US Supreme Court Justice Antonin Scalia, who passed away on Saturday at 79, had many enemies — overwhelmingly across the liberal spectrum and not too few among conservatives either, whom he bequeathed several rallying cries in an America unrecognisable today from 1986, when he was nominated by Ronald Reagan. Justice Scalia, with his acerbic wit, stood on what commonsense today would deem the wrong side of history, be it gay rights, abortion, affirmative actionl. Yet, in reading the constitution and defining the conservative line — often as the voice of dissent in a conservative-majority Scotus — Scalia’s legacy is colossal.
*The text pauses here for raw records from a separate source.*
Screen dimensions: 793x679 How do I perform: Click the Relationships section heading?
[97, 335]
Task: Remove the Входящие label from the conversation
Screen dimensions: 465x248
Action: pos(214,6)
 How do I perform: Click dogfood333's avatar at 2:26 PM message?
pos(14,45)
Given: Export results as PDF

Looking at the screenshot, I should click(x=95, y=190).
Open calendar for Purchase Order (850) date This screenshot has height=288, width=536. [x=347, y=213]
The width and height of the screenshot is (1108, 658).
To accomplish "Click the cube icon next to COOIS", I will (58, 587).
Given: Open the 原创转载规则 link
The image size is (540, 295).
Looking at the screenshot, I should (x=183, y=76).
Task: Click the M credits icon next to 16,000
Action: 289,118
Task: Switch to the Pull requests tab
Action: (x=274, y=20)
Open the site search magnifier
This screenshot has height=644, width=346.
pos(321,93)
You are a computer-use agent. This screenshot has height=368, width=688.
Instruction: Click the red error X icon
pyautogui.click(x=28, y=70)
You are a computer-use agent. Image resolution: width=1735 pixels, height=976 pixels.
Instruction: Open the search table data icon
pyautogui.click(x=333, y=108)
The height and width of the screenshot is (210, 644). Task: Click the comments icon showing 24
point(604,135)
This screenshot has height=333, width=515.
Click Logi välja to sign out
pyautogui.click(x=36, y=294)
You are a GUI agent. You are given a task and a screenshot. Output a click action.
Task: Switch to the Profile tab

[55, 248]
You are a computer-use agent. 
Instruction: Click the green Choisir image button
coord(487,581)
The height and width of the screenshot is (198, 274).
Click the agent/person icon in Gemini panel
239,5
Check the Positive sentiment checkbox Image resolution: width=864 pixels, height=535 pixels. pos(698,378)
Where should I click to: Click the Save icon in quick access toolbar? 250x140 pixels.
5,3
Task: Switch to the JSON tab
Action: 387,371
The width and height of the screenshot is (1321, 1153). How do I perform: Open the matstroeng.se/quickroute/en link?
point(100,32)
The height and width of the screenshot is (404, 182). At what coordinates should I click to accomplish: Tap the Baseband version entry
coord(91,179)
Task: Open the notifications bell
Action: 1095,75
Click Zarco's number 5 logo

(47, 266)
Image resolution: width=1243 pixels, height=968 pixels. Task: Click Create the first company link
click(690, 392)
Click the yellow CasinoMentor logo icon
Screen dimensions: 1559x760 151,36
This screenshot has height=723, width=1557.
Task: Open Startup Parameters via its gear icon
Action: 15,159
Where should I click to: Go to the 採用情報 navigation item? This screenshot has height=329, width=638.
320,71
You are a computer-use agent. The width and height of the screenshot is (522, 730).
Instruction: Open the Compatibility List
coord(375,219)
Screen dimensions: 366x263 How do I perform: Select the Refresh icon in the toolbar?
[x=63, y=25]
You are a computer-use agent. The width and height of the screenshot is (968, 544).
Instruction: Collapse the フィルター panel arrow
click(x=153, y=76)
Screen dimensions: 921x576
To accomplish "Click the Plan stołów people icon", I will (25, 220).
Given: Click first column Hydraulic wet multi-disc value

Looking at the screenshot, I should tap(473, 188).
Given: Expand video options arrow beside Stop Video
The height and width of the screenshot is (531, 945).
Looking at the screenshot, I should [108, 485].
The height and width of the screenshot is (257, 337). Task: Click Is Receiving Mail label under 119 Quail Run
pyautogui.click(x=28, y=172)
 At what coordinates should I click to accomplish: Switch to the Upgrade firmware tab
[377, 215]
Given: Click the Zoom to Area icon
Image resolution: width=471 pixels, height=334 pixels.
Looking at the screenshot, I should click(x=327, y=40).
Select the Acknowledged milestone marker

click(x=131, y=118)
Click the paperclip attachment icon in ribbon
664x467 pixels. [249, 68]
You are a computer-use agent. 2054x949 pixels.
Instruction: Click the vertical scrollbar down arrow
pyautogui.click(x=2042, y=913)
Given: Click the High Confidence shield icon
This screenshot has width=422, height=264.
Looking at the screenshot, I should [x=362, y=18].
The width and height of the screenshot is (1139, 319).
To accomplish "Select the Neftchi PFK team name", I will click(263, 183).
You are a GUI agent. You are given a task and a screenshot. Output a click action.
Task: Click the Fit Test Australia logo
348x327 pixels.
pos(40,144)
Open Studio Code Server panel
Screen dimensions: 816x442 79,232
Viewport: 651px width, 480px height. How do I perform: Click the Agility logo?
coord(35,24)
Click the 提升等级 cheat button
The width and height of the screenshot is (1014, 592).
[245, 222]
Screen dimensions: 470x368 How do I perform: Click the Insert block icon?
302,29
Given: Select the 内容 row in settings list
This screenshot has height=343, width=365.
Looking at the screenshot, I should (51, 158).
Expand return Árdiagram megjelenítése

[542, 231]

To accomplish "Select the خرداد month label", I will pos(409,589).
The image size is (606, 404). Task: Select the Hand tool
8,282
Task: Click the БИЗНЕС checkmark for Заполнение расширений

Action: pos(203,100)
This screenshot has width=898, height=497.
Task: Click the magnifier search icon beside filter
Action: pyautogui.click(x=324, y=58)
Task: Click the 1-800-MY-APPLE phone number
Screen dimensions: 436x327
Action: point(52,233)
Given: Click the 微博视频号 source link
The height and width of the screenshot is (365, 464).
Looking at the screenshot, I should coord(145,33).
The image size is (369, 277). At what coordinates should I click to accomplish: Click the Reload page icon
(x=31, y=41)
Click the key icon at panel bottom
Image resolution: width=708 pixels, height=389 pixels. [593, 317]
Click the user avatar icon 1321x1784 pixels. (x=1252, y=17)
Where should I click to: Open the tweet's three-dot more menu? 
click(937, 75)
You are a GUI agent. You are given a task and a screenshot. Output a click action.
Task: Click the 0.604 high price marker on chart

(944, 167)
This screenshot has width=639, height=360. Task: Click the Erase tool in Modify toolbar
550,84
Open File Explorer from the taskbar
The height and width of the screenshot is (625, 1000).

Scalia’s intellectual impact on American jurisprudence parallels the shaping of conservative thought by William F. Buckley Jr in the second half of the last century. In his absence, the court may be split four-four in contentious cases, legally invalidating its judgment. But nominating that verdict-clinching ninth member may prove impossible for President Barack Obama as the Republican-majority Senate will be under pressure to delay till a new president assumes office. Even if the Republicans filibuster a liberal nominee — incidentally, Indian-American Sri Srinivasan is a likely candidate — the Democrats aren’t in a position, unlike in 2013, to use a simple majority to overturn Senate rules overnight to stop filibusters of judicial nominees.

The 2016 presidential election and Scotus’s future character are now intricately tied. In a country where the right is seen as the defender of absolute freedom of speech against the left that would like to re-interpret the First Amendment to institutionalise curbs on it, Scalia’s “originalist” position — which sees constitutional meaning as immutable and whereby he defended protesters’ right to burn the American flag even as he made his distaste for them clear — has proved untenable under liberal progressivism and conservative pragmatism. Yet, his scepticism about “nine unelected lawyers”, his definition of Scotus, reviewing decisions reached by democratic process is perhaps his biggest legacy.